Controlando o turismo

Estadão

12 Dezembro 2009 | 12h33

Enquanto eu estava no porto de Asmar, em Punta Arenas, aguardando para vir à Antártida, um enorme transatlântico parou por lá também. Possivelmente era a mesma embarcação que havia feito um tour aqui pela Baía do Almirantado alguns dias antes.

O turismo antártico é um mercado crescente, que se expandiu de 10 mil passageiros, há dez anos, para 45 mil em 2008. As passagens custam milhares, ou dezenas de milhares, de dólares. Mas essa atividade toda tem impacto ambiental, que foi discutido, ao longo da semana, numa reunião de especialistas realizada na Nova Zelândia.
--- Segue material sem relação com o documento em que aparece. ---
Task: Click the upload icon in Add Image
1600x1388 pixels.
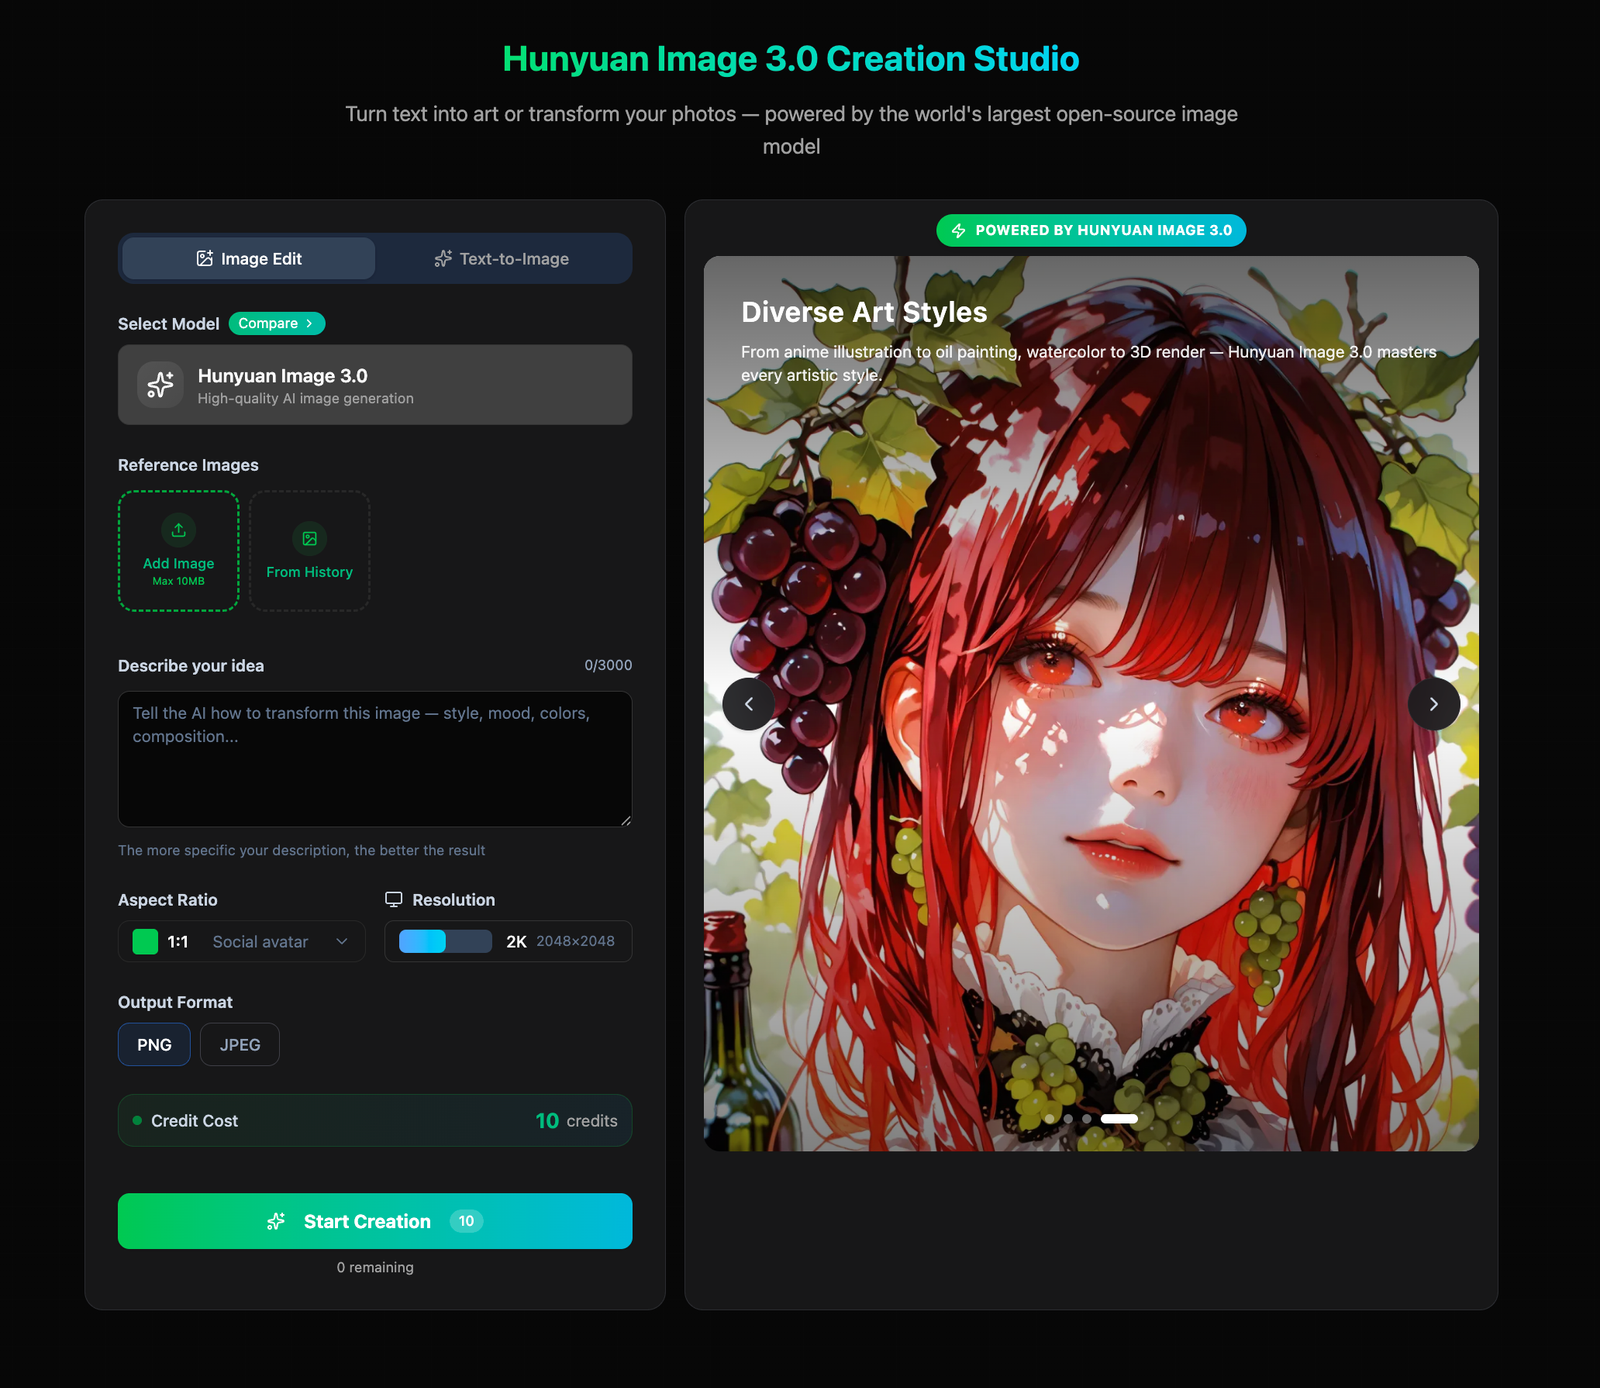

Segundo nota da agência Associated Press, em breve deve entrar em vigor um conjunto de regras para os navios de turimo que entram em águas ao sul do paralelo 60, que marca o início oficial da região antártica. Entre essas normas estará a proibição do uso de óleo pesado que, sendo menos volátil que o leve, dura mais como poluente no mar em caso de vazamento ou naufrágio.

Acidentes com embarcações turísticas na Antártida não se limitam ao reino das hipóteses: em 2007, o Explorer, um navio de passageiros, afundou no Estreito de Bransfield, aqui pertinho. Outros quatro navios de passageiros já se acidentaram em águas antárticas sendo que o mais recente, o Ocean Nova, encalhou a 68 graus de latitude sul em fevereiro deste ano.

Grandes transatlânticos usam óleo pesado, e a nova regra provavelmente impedirá o uso desse tipo de navio na região. Um “efeito colateral” esperado do banimento do óleo pesado será o embaraço das operações japonesas de caça  à baleia em águas antárticas. O Nisshin Maru, famoso (ou infame) baleeiro japonês, usa óleo pesado.

Um código amplo, com normas técnicas e de treinamento de pessoal para navios na Antártida, deve ser adotado até 2013.